:: PASSAGE PROVIDED ::
During photosynthesis, leaves capture carbon dioxide (CO2) from the atmosphere and transform it into organic compounds. However, getting from the leaf surface to the enzymes where carbon is fixed inside leaves is full of challenges. Understanding how each of the many obstacles CO2 molecules encounter in their frantic adventure to fixation is essential, if we want to manipulate them and improve crop production.
In a Tansley review published this week in the journal New Phytologist, Professor John Evans from the ARC Center of Excellence for Translational Photosynthesis, reviewed the literature published on leaf mesophyll conductance and created a “leaf profile” of the different components that are involved in the CO2 journey inside the leaf and their relative importance.
“We need to know what is the relative importance of features such the surface area of mesophyll cells, the thickness of the cell wall and the permeability of the membranes within the cell, to determine how easy it is for carbon dioxide to move to the sites of fixation,” says author Professor Evans from the Research School of Biology at the Australian National University.
“Carbon dioxide consumed during photosynthesis is replaced by diffusion, but this is restricted by stomata and the mesophyll tissues inside the leaf. These restrictions influence how much water and nitrogen are required to fix carbon,” he says.
Professor Evans identified four key questions related to cell wall and membrane properties where research effort needs to be focused.
One of them related to the type of photosynthesis plants use. “In C4 plants, like sugarcane, like sugar cane and maize, carbon dioxide only has to reach the cytoplasm, whereas in C3 plants like wheat and rice, there is an additional hurdle moving into the chloroplast which effectively doubles the resistance,” says Professor Evans. Within C3 plants, there is a lot of variation associated with how thick the cell walls are. Cell walls represent less than a quarter of the total resistance in crop plants like rice which have thin walls, but they account for more than three quarters of the total resistance in slower growing C3 plants which have thicker, less porous walls.
Another question focuses on stomata, the millions of mouths that cover leaves, allowing water and carbon dioxide in and out of each leaf. Stomata can open and close to vary the resistance to water and carbon dioxide exchange. The resistance associated with the mesophyll has also been observed to change when light, carbon dioxide concentration or temperature varies, suggesting that mesophyll conductance is also dynamic. However, some of these dynamic changes may be a consequence of spatial complexity rather than rapid changes in, for example, membrane permeability.
Finally, the paper highlights an exciting field of research on the role of carbon dioxide permeable aquaporins, a highly diverse type of “filter” embedded within cell membranes, that control carbon dioxide transport. Aquaporins are under intense investigation as they are a potential engineering target to increase photosynthetic efficiency.

:: EXTRACTED ENTRIES ::
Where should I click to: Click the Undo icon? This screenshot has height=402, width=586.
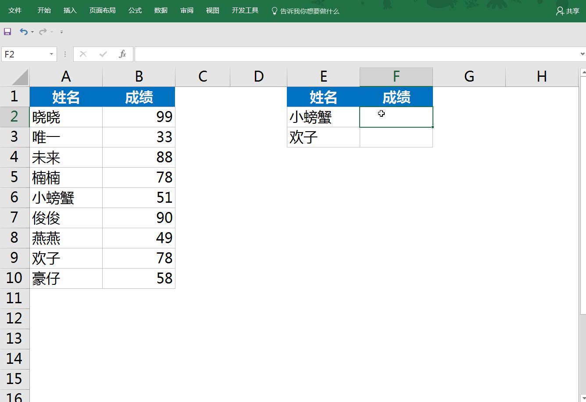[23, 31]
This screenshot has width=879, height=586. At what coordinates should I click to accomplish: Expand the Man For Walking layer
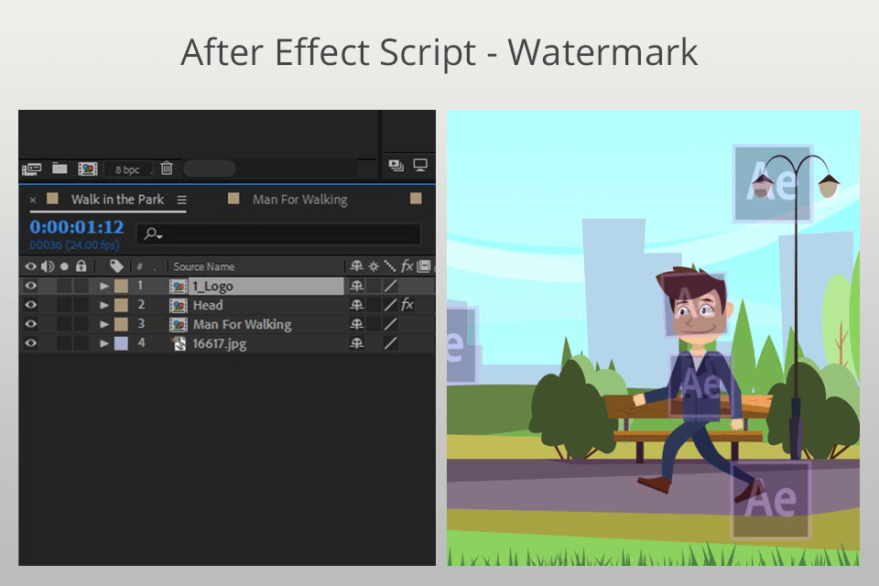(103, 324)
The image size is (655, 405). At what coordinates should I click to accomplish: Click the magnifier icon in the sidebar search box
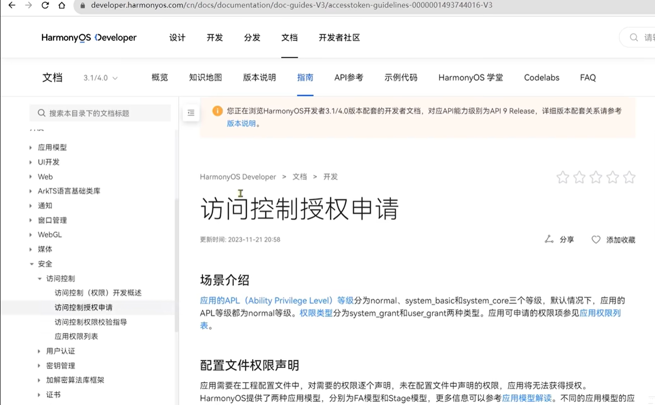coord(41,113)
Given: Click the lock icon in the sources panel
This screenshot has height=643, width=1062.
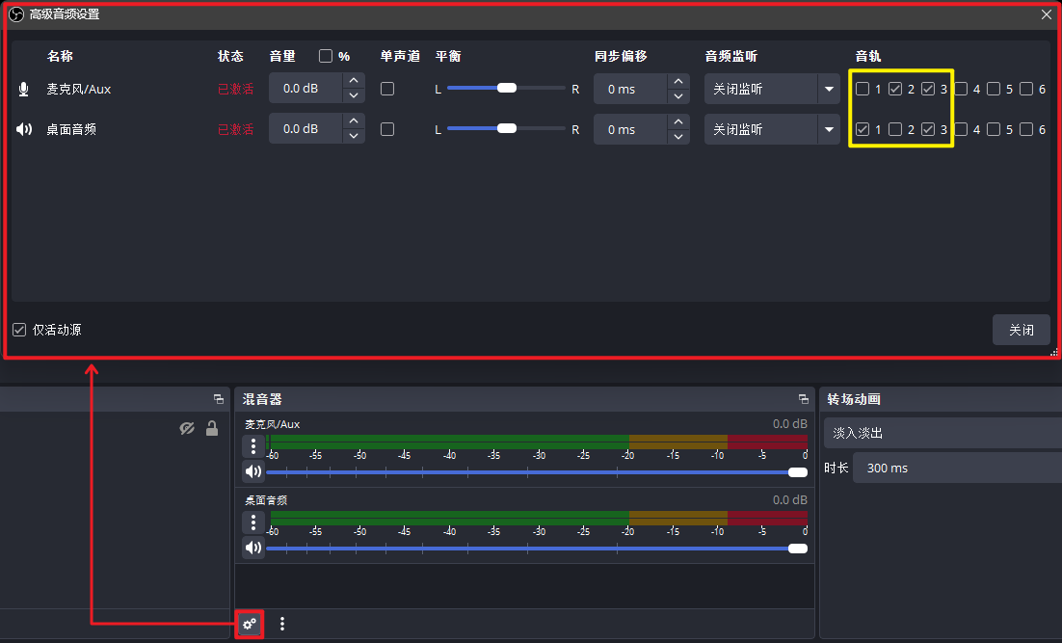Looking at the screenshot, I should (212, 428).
---
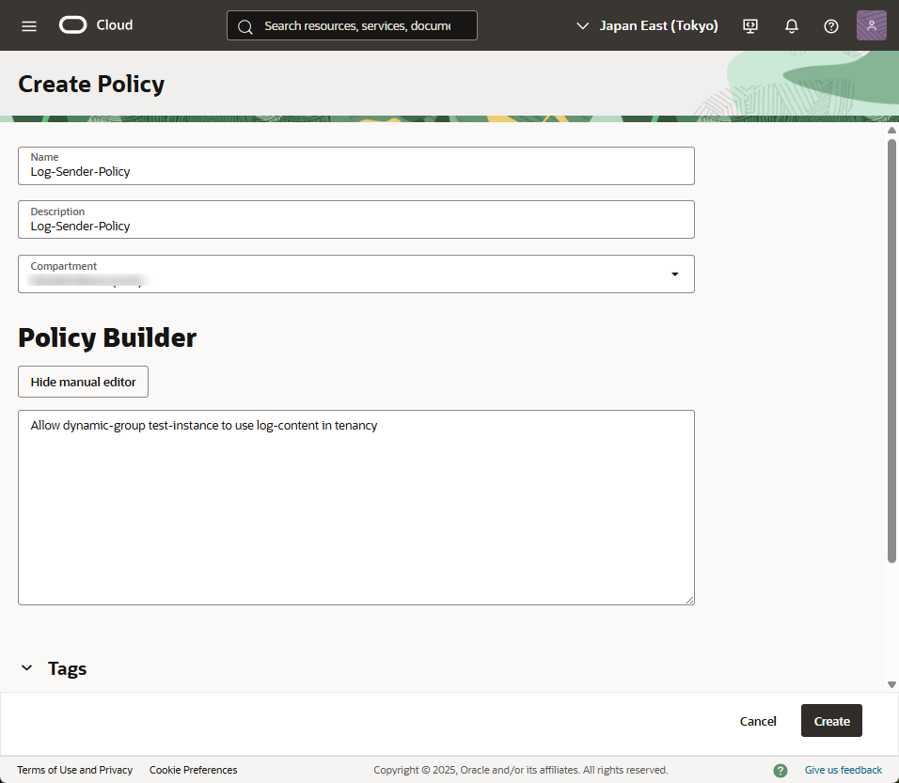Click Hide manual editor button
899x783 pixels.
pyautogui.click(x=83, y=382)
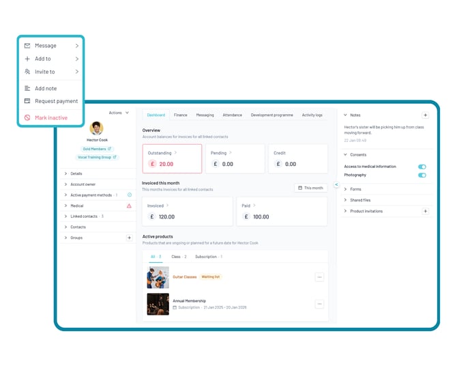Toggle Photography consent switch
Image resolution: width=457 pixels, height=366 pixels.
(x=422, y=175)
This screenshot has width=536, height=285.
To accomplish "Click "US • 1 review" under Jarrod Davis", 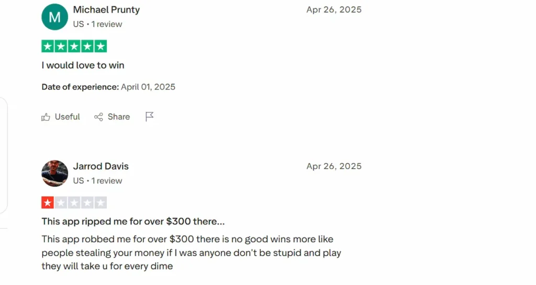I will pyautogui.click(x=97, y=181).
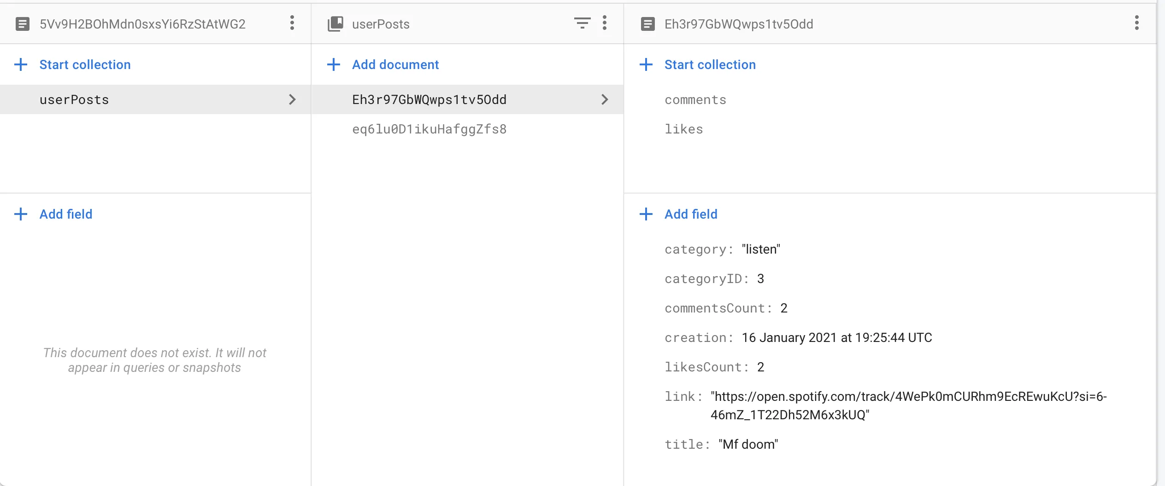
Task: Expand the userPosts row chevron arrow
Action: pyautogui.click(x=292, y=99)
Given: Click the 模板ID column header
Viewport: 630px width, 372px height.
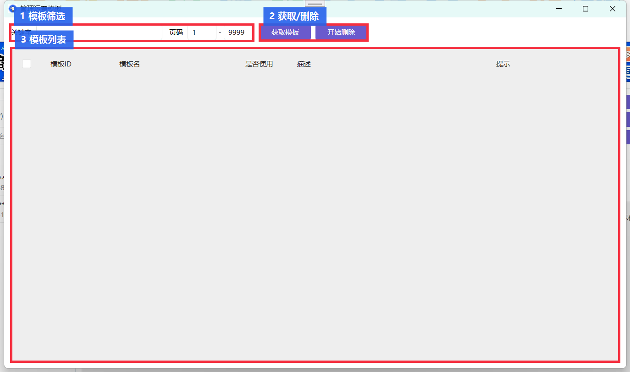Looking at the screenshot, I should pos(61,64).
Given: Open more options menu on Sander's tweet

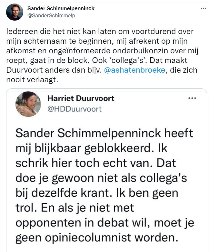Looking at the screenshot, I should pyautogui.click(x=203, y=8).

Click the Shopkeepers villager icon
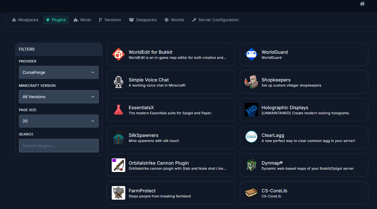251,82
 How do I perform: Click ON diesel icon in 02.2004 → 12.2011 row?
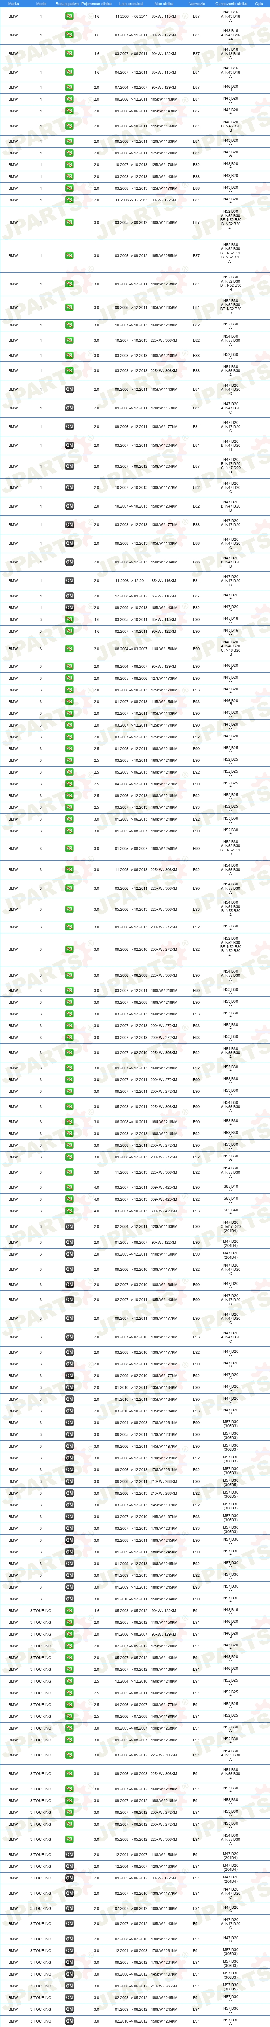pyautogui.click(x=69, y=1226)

:: PROBLEM REQUIREMENTS ::
Answer these questions using the leaf carbon dioxide text:
1. In which journal was the Tansley review published?
2. How many key questions did Professor Evans identify for research to focus on?
3. What share of the total resistance do cell walls account for in slower growing C3 plants with thicker walls?

:: FINISHED EXERCISE ::
1. New Phytologist
2. Four
3. More than three quarters